ROBERTS: I remember tax opinions talking about it; the power to tax being the power to destroy.
SESSIONS: But I think that the doctrine has been applied to the states. We attorney generals are familiar with it. Under the sovereign immunity that the states have, if you are empowered to sue the state of Alabama in federal court, then you have virtually the power to destroy that state financially, if there's no real limit on it. And so we have always provided and the states have provided a sovereign immunity that the states are only allowing themselves to be sued under certain circumstances and you cannot just sue them unnecessarily. I know Senator Mark Pryor, our Democratic colleague, signed on the brief for the state of Alabama in the Garrett case, taking this position and the Supreme Court ruled with it. So I also would note that it did not in any way destroy the Disabilities Act. It applied to only -- state employees only make up about 3.7 percent of the employees in the nation that might be covered by that. So I think that there has been healthy trends in re-establishing that there's some limit to the reach of the commerce clause. Would not you agree?

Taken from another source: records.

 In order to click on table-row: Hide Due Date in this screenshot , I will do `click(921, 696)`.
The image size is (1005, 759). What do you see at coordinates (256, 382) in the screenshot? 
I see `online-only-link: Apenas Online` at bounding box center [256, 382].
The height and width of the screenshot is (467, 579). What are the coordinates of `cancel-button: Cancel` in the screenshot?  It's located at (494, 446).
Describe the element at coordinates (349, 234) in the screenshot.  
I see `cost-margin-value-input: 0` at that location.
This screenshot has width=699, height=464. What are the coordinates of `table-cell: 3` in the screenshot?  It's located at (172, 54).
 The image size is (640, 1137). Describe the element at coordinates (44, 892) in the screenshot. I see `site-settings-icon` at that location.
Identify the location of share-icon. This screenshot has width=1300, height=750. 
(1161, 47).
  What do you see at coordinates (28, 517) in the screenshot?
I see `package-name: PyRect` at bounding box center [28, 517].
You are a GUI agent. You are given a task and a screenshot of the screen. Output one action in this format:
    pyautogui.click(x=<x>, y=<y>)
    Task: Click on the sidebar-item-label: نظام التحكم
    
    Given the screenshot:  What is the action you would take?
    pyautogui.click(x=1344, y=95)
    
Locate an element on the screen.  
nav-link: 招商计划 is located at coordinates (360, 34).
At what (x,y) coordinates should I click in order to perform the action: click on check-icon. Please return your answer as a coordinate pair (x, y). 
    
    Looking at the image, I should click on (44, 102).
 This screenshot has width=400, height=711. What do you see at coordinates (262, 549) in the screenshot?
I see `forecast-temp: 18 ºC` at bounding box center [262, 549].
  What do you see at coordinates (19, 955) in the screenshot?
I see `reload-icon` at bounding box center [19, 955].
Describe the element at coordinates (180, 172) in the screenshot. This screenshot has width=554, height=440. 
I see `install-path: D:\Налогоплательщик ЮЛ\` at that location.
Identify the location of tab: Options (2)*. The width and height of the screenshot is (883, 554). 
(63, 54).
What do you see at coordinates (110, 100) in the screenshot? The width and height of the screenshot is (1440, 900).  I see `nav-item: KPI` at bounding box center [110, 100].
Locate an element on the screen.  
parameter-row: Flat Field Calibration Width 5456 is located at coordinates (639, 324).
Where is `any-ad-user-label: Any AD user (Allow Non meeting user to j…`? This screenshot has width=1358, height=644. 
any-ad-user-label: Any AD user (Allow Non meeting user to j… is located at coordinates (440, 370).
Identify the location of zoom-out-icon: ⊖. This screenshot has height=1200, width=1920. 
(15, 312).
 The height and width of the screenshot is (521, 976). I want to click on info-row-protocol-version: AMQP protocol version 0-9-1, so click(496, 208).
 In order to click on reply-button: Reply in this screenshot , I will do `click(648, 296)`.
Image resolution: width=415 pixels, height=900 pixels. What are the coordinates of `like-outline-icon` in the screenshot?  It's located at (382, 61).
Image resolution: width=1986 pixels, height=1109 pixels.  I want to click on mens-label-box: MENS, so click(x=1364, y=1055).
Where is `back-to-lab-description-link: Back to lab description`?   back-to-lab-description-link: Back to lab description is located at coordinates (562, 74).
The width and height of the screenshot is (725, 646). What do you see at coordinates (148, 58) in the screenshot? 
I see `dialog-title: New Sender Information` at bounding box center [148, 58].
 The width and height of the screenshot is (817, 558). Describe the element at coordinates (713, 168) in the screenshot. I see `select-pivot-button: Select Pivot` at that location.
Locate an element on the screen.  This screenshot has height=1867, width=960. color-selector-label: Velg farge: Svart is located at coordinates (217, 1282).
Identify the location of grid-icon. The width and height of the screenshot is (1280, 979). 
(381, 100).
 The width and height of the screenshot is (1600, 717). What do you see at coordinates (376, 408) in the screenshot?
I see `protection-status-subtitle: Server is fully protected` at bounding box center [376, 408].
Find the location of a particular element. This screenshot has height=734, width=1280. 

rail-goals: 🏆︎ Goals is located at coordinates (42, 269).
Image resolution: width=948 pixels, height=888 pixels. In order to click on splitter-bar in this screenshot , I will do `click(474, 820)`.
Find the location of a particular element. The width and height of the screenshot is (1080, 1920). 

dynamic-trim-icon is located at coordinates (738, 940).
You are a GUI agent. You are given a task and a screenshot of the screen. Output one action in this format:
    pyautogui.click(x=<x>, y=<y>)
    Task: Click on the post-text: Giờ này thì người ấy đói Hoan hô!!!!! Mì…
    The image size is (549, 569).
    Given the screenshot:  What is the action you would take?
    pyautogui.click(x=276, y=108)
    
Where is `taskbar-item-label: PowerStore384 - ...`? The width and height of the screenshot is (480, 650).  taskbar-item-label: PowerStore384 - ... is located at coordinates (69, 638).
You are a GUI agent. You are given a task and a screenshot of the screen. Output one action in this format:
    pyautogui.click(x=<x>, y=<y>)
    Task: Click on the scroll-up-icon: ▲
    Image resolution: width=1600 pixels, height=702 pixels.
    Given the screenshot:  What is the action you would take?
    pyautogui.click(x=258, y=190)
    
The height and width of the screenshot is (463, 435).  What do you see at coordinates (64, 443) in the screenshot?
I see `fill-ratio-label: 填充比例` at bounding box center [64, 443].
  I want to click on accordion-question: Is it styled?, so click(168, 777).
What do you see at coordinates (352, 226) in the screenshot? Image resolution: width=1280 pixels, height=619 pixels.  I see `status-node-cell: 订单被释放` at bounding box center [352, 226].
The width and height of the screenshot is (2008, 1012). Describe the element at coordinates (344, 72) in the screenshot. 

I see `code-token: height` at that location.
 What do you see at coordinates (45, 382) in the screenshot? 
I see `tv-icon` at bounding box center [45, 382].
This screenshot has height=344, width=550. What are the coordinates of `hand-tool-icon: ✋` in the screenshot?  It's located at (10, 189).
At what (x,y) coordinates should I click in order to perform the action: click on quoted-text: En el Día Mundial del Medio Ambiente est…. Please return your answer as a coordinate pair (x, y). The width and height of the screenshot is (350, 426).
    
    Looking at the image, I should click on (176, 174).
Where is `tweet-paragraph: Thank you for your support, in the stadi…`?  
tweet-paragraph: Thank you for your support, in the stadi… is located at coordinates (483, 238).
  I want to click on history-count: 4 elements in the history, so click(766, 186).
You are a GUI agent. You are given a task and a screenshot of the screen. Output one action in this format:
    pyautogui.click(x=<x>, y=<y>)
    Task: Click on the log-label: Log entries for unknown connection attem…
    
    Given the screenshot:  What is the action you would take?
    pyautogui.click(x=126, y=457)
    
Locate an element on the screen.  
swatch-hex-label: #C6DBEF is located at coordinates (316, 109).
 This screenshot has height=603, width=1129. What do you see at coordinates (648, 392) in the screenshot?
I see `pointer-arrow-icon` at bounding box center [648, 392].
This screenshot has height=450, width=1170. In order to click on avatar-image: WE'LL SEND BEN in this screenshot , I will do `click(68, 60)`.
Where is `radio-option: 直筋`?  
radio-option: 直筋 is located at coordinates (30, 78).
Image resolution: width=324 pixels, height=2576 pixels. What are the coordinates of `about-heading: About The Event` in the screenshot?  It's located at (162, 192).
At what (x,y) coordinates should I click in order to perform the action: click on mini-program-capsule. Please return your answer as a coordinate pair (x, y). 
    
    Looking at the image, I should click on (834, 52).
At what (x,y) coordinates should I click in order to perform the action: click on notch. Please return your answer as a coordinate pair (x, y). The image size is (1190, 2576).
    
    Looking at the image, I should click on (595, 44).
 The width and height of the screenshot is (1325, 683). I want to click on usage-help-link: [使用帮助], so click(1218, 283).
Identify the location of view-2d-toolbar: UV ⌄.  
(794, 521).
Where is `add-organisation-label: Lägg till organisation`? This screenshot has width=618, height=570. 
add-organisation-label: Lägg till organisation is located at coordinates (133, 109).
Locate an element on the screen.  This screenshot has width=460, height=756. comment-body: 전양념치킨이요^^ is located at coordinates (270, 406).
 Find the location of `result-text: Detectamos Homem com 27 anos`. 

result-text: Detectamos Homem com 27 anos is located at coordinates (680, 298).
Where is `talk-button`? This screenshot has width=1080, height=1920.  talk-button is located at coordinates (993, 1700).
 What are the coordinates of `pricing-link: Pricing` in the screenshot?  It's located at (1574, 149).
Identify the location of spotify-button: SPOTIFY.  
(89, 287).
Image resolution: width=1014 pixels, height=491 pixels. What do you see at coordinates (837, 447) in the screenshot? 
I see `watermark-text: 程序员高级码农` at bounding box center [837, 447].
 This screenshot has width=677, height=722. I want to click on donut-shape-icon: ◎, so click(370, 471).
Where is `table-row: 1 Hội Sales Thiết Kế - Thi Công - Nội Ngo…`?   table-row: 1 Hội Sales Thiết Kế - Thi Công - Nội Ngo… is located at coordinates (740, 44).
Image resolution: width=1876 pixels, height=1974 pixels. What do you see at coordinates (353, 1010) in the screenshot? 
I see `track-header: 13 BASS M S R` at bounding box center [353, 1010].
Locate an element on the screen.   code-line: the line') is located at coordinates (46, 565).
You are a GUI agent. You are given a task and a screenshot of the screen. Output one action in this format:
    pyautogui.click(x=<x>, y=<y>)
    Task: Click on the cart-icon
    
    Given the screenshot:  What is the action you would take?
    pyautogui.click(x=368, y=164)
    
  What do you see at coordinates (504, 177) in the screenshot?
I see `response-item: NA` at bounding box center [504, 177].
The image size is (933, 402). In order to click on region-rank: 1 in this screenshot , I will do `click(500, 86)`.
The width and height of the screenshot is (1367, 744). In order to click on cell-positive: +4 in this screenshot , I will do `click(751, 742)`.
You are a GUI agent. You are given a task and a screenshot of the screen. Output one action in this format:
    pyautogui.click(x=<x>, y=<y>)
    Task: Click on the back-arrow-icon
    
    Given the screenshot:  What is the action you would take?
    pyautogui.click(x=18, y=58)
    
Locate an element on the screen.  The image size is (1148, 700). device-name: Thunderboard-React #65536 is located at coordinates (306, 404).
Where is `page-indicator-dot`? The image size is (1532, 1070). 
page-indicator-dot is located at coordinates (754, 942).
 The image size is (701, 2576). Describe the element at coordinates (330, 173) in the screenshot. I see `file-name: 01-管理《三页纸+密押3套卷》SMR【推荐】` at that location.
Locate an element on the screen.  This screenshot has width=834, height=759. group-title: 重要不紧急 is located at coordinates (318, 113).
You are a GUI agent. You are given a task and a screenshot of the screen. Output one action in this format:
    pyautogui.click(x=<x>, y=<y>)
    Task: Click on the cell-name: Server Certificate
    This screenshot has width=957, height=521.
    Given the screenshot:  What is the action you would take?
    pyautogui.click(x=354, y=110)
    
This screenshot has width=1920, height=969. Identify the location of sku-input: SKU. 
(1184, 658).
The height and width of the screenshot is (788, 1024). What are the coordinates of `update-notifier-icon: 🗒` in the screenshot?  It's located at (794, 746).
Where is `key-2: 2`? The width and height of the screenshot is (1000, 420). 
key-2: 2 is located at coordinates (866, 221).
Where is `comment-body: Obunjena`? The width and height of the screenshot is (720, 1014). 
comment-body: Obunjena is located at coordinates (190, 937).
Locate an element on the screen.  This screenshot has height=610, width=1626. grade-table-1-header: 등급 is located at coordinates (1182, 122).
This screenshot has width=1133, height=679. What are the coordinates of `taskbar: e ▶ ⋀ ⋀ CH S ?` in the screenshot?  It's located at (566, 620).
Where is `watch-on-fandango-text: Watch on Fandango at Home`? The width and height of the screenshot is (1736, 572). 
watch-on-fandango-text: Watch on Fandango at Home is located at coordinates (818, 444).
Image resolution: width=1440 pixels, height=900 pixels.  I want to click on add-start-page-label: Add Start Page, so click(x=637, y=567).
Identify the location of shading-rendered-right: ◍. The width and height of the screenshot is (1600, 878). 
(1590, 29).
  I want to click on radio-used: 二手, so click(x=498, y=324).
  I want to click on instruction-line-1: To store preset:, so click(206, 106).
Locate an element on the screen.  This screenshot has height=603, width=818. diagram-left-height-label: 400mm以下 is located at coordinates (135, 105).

ROBERTS: Well, the interesting thing: The court's most recent decision is the medical marijuana decision in the Raich case. And the court there looked at the Lopez and Morrison decisions and tried to put them in context and said -- because the argument there was based on Lopez and Morrison, saying this is beyond Congress' power. And the court said those are only two of our cases and they need to be put ion the broad sweep of commerce clause precedents for over 200 years. Yes, there are two cases and it had been -- I think -- 65, 70 years since the court had focused on limitation under the commerce clause and concluded that it was beyond Congress' power. But the Raich case concluded that this was within Congress' power. they said it's not as if Lopez and Morrison are junking all that came before. They just need to be considered in a broad context. And, of course, there's decision after decision, going back to Gibbons against Ogden, one of Chief Justice John Marshall's early opinions about the scope of Congress' power; and the recognition under the constitutional scheme that it is a broad grant of power; and the recognition that this body has the authority to determine when issues affecting interstate commerce merit legislative response at the federal level.
SESSIONS: I think you're going to another setting. But I think you are correct. These are some difficult areas in the court that you need a lot of attention to. But some recognition that there are limits to federal reach is, I think, legitimate for a court.